Assumir a vice-reitoria foi mais uma guinada em sua vida. Desta vez, fazendo o caminho inverso, Chico deixou a capital e foi morar no interior, em Mossoró, onde está localizada a sede da Uern. A cidade o recebeu de forma muito acolhedora e hoje se diz totalmente ambientado em Mossoró.
Em menos de um ano à frente da instituição, a dupla de gestores conseguiu alcançar importantes conquistas, como a autonomia financeira, o Plano de Cargos, Carreiras e Remuneração (PCCR) dos servidores e o fim da lista tríplice para os cargos de reitor e vice-reitor. A autonomia financeira era uma pauta histórica da comunidade acadêmica, que durante décadas foi perseguida pela instituição. Com a conquista da autonomia, foi possível conquistar também os PCCRs dos servidores docentes e técnicos administrativos. O fim da lista tríplice era uma pauta mais recente, mas não menos importante. Decorrente da luta pela democracia, a pauta garante que a partir de agora, a decisão da comunidade acadêmica, em escolher as pessoas que irão conduzir a universidade, seja respeitada. Para o vicereitor, essas conquistas são resultados de muitas mãos ao longo da história, no entanto, não se pode negar o papel decisivo da atual gestão para que esses objetivos fossem atingidos.
“Essas conquistas têm muitas mãos. Cada um, à sua maneira, colocou um tijolinho lá, mas foi graças à nossa dedicação, ao nosso empenho ao assumir, a nossa boa relação com o governo, que essa conquista foi acelerada e alcançada. Existe um mérito muito grande da nossa gestão e eu não tenho vergonha nenhuma em dizer isso. Obviamente a gente pegou muita coisa pronta, mas o pé no acelerador quem colocou fomos nós”.

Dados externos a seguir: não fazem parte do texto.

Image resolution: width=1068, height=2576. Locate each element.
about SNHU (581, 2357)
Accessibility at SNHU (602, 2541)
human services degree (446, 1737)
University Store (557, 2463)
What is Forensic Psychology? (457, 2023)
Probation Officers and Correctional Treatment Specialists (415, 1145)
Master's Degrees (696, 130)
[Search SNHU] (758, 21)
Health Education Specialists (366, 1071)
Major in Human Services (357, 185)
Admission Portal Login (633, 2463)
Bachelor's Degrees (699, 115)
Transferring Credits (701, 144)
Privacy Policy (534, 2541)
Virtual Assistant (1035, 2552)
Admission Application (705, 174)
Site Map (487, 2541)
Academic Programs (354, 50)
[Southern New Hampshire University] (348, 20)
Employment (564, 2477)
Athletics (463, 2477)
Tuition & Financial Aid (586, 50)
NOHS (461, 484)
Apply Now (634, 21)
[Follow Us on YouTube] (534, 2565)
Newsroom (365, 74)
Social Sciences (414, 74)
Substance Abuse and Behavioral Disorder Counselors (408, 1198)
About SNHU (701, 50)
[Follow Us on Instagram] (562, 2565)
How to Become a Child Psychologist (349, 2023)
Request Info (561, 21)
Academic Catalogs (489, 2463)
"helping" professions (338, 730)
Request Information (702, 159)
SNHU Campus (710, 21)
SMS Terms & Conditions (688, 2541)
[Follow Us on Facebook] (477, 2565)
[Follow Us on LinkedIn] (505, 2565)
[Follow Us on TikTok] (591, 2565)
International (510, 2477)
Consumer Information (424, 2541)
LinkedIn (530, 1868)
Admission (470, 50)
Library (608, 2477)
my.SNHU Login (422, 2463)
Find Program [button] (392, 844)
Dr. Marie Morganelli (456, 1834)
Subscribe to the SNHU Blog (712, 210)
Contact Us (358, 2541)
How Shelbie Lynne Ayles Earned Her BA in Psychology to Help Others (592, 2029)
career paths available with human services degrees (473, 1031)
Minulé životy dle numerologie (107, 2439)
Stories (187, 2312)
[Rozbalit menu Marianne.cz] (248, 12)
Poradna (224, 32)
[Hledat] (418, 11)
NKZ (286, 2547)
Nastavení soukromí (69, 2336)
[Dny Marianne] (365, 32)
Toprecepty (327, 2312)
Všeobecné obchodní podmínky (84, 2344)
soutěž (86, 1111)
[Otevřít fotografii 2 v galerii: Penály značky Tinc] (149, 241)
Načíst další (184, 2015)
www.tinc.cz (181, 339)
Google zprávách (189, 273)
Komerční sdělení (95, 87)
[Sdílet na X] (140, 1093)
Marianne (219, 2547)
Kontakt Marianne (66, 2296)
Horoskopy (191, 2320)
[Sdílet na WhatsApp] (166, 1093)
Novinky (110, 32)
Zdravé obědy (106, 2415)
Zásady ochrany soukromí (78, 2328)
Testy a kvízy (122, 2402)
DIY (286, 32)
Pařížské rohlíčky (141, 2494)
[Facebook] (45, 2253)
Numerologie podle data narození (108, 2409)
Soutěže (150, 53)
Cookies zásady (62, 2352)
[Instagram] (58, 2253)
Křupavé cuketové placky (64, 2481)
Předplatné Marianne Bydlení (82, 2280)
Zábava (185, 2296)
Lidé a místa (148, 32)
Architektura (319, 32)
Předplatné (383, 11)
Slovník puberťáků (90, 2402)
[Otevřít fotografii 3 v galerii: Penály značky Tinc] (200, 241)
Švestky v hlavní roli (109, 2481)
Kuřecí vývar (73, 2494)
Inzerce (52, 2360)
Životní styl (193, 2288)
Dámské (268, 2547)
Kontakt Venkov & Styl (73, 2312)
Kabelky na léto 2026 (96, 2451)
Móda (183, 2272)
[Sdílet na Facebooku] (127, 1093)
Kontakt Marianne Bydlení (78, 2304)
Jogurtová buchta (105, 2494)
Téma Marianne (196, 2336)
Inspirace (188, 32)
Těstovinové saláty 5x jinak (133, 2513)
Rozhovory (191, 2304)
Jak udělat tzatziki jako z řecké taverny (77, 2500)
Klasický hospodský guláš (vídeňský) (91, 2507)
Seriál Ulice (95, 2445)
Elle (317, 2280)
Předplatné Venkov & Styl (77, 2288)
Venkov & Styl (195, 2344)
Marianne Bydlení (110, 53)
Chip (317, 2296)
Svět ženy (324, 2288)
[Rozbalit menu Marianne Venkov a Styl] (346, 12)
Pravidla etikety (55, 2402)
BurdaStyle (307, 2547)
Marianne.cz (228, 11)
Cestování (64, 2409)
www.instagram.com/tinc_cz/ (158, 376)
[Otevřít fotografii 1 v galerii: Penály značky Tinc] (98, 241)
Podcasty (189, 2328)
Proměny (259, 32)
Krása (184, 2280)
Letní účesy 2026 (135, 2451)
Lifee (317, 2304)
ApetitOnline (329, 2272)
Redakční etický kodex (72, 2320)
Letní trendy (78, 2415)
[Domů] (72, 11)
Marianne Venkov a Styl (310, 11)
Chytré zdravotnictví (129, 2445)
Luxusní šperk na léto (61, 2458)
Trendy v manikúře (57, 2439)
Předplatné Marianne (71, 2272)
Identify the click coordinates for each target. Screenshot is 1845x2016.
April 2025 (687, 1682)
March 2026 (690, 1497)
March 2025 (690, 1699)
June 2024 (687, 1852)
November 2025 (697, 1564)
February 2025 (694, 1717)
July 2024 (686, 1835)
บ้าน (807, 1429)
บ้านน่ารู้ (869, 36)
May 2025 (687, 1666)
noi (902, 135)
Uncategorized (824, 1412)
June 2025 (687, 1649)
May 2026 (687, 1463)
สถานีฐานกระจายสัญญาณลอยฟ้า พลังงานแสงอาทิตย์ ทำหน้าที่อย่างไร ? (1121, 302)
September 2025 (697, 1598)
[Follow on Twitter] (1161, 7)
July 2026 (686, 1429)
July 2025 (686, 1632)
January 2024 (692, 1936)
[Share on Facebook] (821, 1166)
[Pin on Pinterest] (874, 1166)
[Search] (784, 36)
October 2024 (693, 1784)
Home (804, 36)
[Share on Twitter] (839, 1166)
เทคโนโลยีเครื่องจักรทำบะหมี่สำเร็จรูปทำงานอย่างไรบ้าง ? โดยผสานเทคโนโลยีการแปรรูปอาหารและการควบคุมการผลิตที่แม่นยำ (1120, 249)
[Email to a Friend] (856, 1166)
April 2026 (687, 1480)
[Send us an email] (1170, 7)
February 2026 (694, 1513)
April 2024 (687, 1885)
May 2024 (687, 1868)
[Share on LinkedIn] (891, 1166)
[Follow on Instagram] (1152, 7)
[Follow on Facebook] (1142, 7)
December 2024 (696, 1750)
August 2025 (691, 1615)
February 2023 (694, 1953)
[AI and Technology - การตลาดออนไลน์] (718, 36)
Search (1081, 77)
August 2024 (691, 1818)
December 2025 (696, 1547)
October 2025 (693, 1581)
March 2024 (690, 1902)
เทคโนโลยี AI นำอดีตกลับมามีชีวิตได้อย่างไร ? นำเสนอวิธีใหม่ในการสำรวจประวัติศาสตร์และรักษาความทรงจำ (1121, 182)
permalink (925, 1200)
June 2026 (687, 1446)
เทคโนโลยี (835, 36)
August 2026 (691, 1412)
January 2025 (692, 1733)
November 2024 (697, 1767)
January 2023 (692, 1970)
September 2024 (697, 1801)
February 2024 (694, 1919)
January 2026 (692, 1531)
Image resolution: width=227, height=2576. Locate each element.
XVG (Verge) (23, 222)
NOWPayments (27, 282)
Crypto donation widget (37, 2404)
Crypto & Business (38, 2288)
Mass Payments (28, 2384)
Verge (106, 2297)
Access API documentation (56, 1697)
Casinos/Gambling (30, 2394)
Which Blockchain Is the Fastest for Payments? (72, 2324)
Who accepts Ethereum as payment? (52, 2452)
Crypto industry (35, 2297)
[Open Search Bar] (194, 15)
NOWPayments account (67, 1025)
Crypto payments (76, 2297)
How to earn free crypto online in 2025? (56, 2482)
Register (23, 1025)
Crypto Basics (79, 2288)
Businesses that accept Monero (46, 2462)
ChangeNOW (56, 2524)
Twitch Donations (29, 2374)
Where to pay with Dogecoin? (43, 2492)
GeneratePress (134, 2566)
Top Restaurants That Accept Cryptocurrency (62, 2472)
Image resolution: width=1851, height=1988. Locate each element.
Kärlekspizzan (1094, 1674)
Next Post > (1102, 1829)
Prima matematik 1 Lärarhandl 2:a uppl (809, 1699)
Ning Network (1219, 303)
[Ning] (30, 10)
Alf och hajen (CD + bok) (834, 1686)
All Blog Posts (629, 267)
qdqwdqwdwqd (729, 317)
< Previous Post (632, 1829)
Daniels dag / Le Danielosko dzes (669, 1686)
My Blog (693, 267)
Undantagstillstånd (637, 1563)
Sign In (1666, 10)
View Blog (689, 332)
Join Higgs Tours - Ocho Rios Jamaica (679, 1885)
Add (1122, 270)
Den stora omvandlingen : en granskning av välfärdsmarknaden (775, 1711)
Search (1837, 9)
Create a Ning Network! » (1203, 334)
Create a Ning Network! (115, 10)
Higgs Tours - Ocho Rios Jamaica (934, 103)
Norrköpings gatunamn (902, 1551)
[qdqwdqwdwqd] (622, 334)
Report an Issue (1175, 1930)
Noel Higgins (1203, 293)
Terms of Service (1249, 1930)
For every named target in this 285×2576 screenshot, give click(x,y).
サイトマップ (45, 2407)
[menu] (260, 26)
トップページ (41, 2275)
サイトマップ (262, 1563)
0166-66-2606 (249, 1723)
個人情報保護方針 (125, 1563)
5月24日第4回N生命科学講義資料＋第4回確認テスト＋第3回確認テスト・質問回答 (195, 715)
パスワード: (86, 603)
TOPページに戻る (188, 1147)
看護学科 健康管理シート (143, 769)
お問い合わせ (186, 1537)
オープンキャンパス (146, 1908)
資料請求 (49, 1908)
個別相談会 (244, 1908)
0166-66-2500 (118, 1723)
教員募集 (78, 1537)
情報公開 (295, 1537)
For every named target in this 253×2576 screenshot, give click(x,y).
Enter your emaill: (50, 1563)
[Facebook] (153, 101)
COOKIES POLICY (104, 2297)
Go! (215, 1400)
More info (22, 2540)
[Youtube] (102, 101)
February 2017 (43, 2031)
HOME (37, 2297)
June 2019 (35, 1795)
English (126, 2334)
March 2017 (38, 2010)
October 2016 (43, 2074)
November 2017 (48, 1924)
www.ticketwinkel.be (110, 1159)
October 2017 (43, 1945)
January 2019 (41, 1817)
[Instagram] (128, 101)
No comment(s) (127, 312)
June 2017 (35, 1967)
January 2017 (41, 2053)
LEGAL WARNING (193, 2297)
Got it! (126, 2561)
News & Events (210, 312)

Além da área de atuação, a Ciência da Computação, Chico e Cicília têm em comum o perfil de cada vez mais buscar incansavelmente trabalhar pela instituição e construir caminhos através do diálogo em defesa da universidade e, principalmente, o amor pela instituição. Para os próximos três anos, alguns desafios se apresentam, como a adequação da estrutura física, da estrutura tecnológica, a recomposição do quadro de pessoal, o fortalecimento da pesquisa, do ensino e da extensão, da internacionalização, da universidade como uma instituição inclusiva e includente, para tornar a Uern cada vez mais competitiva no cenário nacional. Para esses e outros desafios, Chico diz: “Estou pronto!”
“A educação me colocou de pé, é por ela que eu tenho que lutar. É esse o meu objetivo: lutar e trabalhar cada vez mais em prol de uma educação pública e gratuita ainda mais transformadora e de investimentos, essenciais para manutenção de sua qualidade. Desta forma, aqueles e aquelas que ainda estão por vir, talvez seguindo um caminho parecido com o meu, terão as mesmas oportunidades”.
Olhando para sua trajetória, para o pequeno Chico que percorria todos os dias 18km a pé para estudar, o professor, doutor, pesquisador, gestor Chico Dantas tem algumas palavras que podem servir de inspiração para muitas pessoas: “O Chico lá de trás, por muitas vezes, teve vontade de desistir. Sempre que eu saía de casa, mamãe ficava na porta. É uma imagem muito viva e, por vezes, querendo o aconchego do lar e da família, pensei em desistir. Hoje, eu diria a ele que seguisse sem medo, que no final as coisas dariam certo”.